Meski peraturan membolehkan menteri untuk mengalihkan izin frekuensi, Tantowi menilai aspek kepentingan bangsa alias Merah Putih harusnya lebih dikedepankan, sehingga perlu dikonsultasikan denganstakeholder lainnya. Karenanya, imbuh Tantowi, agar tidak berpotensi merugikan negara, seluruh frekuensi yang dikelola oleh Axis wajib dikembalikan ke negara untuk ditender ulangdan dikelola oleh operator memiliki komitmen mewujudkan inklusi telekomunikasi.

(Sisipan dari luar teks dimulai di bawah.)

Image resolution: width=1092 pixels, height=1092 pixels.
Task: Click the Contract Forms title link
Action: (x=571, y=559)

“Selama ini, perusahaan asing di Indonesia terbukti hanya mencari keuntungan bisnis semata, bukan untuk kepentingan masyarakat luas hingga ke pelosok tanah air,” ujarnya.
Anggota DPR dari F-PAN Chandra Tirta Wijaya mengatakan bahwa Menkominfo Tifatul Sembiring keliru dalam mengambil keputusan terkait merger XL-Axis. Untuk itu, Komisi I DPR lanjut dia, akan meminta Menkominfo klarifikasi kepada DPR.

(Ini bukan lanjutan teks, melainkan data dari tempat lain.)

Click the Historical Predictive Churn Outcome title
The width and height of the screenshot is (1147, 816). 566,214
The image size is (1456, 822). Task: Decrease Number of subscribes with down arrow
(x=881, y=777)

“Merger antara XL-Axis tersebut berisiko merugikan negara, akibat peralihan frekuensi dari perusahaan Arab Saudi itu kepada perusahaan Malaysia itu. Penguasaan frekuensi kepada asing selama ini justru pemanfaatannya tidak maksimal,” tegas Chandra.

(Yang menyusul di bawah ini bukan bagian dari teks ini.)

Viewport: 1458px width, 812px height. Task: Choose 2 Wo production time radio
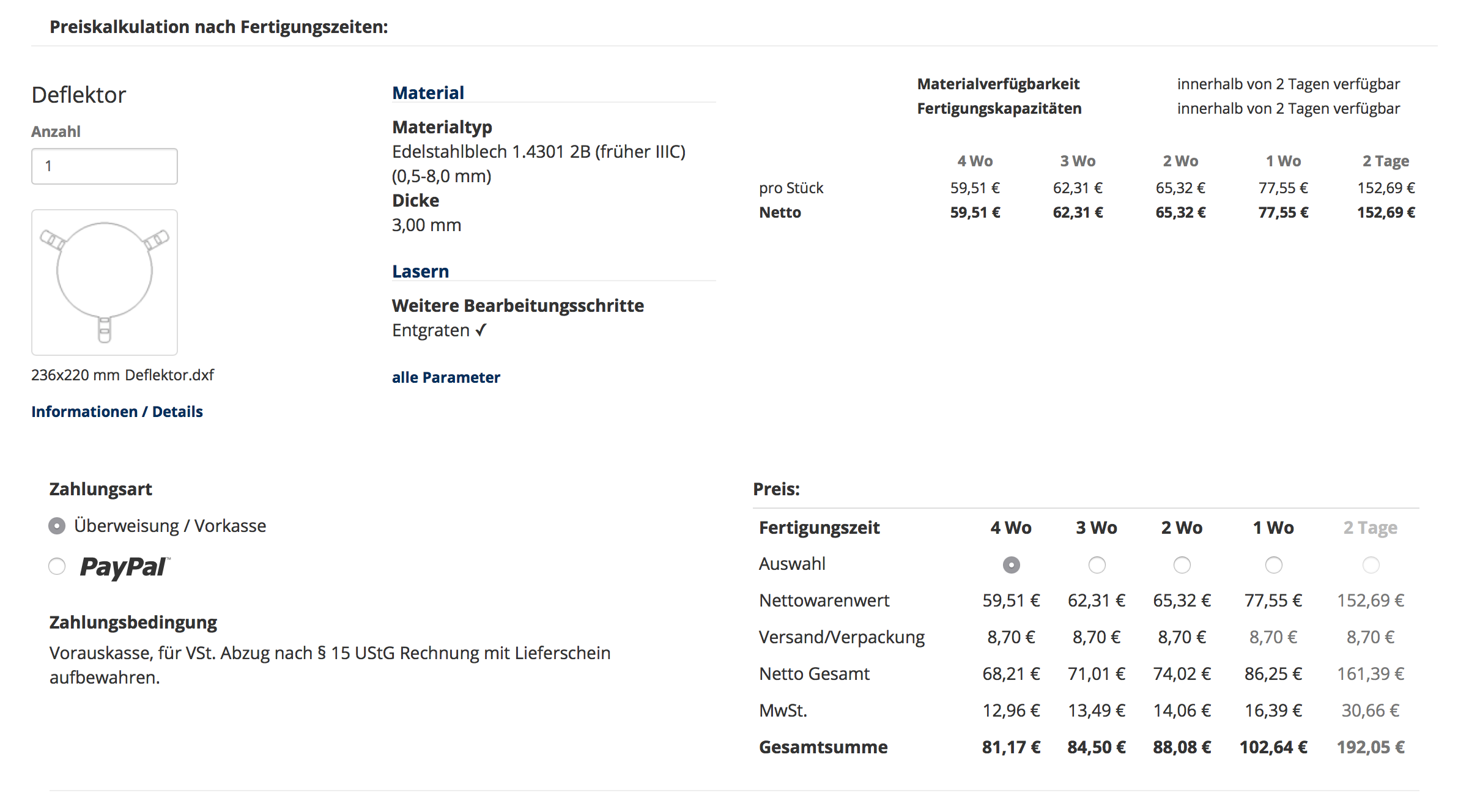coord(1182,565)
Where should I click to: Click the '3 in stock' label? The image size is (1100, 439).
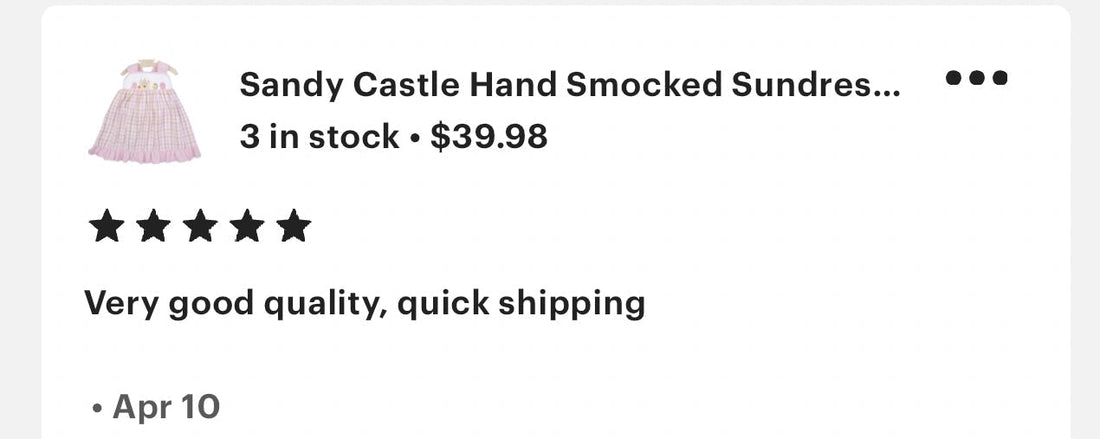click(319, 137)
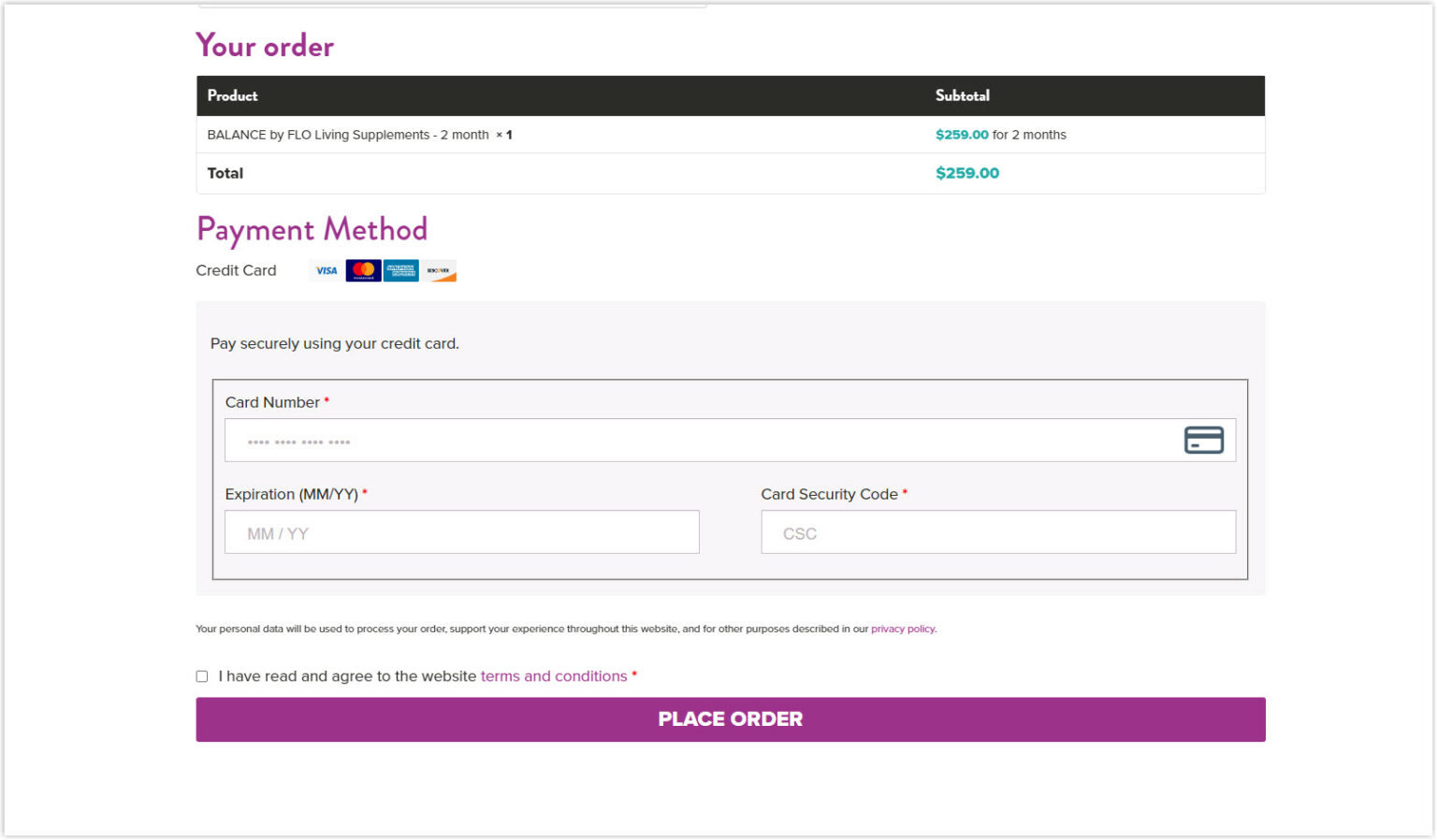Select the Mastercard card icon

(x=363, y=270)
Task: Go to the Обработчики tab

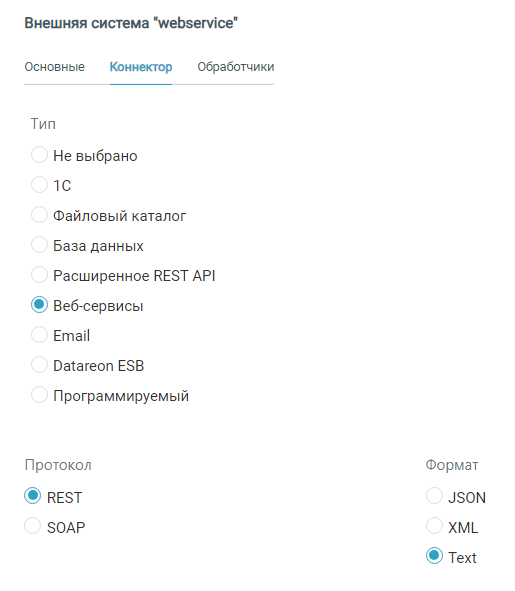Action: pyautogui.click(x=236, y=67)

Pengamat ekonomi dari Universitas Airlangga, Ikhsan Mojo menilai merger XL dan Axis berpotensi mengganggu pangsa pasar di industri telekomunikasi Indonesia. Pasalnya, ada pemain lain yang akan terlampaui konsentrasi pasarnya jika XL dan Axis merger. Terlebih lagi, konsentrasi pasar perlu diperhatikan regulator dan Komisi Pengawas Persaingan Usaha (KPPU) agar tidak terjadi pelanggaran seperti 2008-2009.
Menurut dia, lembaga legislatif perlu menelusuri dan menyelidiki aksi korporasi ini sehingga dapat dicegah dan ditindak sesuai regulasi yang berlaku. “Jangan sampai konsumen dan negara dirugikan,” tuturnya.(*/berbagai sumber)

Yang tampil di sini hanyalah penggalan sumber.